El año anterior había aprendido a sonsacar información a los clientes sin que ellos se dieran cuenta; era increíble lo que los hombres revelaban cuando estaban medio locos de deseo. Los consejos de Pompeya le habían resultado muy útiles, y Fabiola ya se había convertido en una de las mujeres más solicitadas del Lupanar.
—¿Craso va a mover su ejército ahora que es gobernador de Siria?
—¡Es del dominio público! —Mancinus sorbió un poco más de vino y bajó la voz—. Mientras Pompeyo se duerme en los laureles, él planea conquistar Jerusalén.
—¿Enserio?
—Y no piensa detenerse ahí.
Fabiola oyó que Gabinius se inclinaba hacia delante y servía otra copa a Mancinus.

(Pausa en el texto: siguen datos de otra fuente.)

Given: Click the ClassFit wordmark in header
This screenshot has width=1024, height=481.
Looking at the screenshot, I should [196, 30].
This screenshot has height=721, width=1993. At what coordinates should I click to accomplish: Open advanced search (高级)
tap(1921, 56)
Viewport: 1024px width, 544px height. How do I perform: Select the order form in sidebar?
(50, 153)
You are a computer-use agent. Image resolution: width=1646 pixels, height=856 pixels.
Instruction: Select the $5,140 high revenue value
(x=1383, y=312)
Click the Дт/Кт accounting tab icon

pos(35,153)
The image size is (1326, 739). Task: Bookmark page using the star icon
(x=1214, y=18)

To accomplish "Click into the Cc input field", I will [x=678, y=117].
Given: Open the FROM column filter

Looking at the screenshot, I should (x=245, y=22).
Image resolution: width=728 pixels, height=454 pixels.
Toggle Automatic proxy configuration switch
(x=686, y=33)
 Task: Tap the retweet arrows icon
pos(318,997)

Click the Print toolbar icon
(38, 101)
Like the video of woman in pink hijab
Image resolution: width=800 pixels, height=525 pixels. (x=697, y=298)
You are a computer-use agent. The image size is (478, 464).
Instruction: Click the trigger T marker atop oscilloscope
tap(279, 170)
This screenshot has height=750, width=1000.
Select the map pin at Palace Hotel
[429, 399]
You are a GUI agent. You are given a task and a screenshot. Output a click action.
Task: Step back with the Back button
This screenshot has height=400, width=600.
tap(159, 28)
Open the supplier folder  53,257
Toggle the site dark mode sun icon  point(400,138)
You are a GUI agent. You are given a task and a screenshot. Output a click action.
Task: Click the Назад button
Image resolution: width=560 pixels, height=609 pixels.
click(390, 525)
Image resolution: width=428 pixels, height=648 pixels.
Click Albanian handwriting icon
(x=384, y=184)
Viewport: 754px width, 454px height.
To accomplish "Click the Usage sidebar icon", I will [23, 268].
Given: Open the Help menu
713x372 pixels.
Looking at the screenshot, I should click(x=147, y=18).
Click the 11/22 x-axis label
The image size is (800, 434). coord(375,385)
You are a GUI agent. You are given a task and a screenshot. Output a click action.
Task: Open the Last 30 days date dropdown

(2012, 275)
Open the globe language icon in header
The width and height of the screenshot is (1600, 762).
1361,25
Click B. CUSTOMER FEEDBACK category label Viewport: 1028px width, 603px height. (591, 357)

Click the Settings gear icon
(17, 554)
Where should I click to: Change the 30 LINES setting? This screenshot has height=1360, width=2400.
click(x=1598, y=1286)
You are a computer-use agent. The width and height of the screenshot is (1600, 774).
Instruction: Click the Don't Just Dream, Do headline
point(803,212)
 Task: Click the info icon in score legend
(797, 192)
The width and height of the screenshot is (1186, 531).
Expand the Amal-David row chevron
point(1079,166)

—Seleucia —anunció el comerciante—. Tiene las miras puestas en Seleucia.
Gabinius inspiró con fuerza.
—¿Va a invadir Partia?
—Dicen que su riqueza es incalculable. Gracias al comercio con Oriente.
—Pero Roma está en paz con los partos.
—¡Igual que miles de galos a los que César masacró! Eso no se lo impidió, ¿verdad?
—¿Estás seguro?
—Dicen que los templos partos rebosan oro. ¡No dudaría en acompañar a Craso si fuera más joven!
—Por lo menos es diez años mayor que tú —le pinchó Gabinius.
—No todos nacemos para ser soldados —refunfuñó Mancinus.
—No era mi intención ofenderte. —Gabinius se dio cuenta de que se había propasado—. Toma un poco más.
Fabiola resopló en silencio. Qué táctica tan burda. El comerciante, ofendido, se negó a picar otra vez y ella se marchó. Recorrió el pasillo sigilosamente; el vestido le ondeaba gracias al cálido aire veraniego que corría por la casa.
Se encontró a Benignus sentado en la cocina. Germanilla no paraba quieta y le llenaba el plato con pan y verduras.
Al verla, el portero desplegó una sonrisa en su rostro cincelado.
Fabiola acercó un taburete y se sentó junto al enorme esclavo.
—¿Tuviste mucho trabajo anoche?
—No estuvo mal. Sólo eché a un cliente. —Benignus tomó un trozo de pan y masticó ruidosamente—. El muy cabrón pegó a Senovara, la nueva chica.
—¿Le ha pasado algo? —preguntó Fabiola, preocupada.
—Está magullada y conmocionada, pero se pondrá bien.
—¿Quién fue?
—Nadie importante. Uno de los soldados de César que quería gastarse todo el botín de la Galia. —Benignus sonrió ampliamente—. Pero se ha llevado un brazo roto.
—Me alegro. —Fabiola guiñó el ojo a Germanilla.
La sirvienta metió la mano bajo el mostrador de madera y sacó un buen pedazo de buey que colocó en el plato de Benignus.
—¿Es para mí? —El portero miraba la carne con avidez—. ¿De tu parte?
Fabiola asintió desde debajo del largo flequillo.
—Sigue cuidando de nosotras.
Estaba muy contento y dejó al descubierto las raíces cariadas de los dientes.
—Yo y Vettius mataríamos a cualquiera que intentara haceros daño. —Benignus dio una palmadita a la empuñadura de hueso de la daga.
Fabiola contempló satisfecha cómo el gigante de cabeza rapada engullía la carne. Nunca había necesitado pedir ayuda como le había pasado a Senovara la noche anterior. Pero, llegado el caso, sabía que los dos acudirían corriendo. Ganarse a los porteros había sido fácil. En vez de acostarse con ellos, Fabiola los había conquistado asegurándose de que siempre tuvieran buena comida y dispusieran de los servicios del mejor cirujano en caso de resultar heridos.
La hermosa joven sólo se acostaba con hombres que pudieran aportarle dinero, información útil o la posibilidad de ser libre.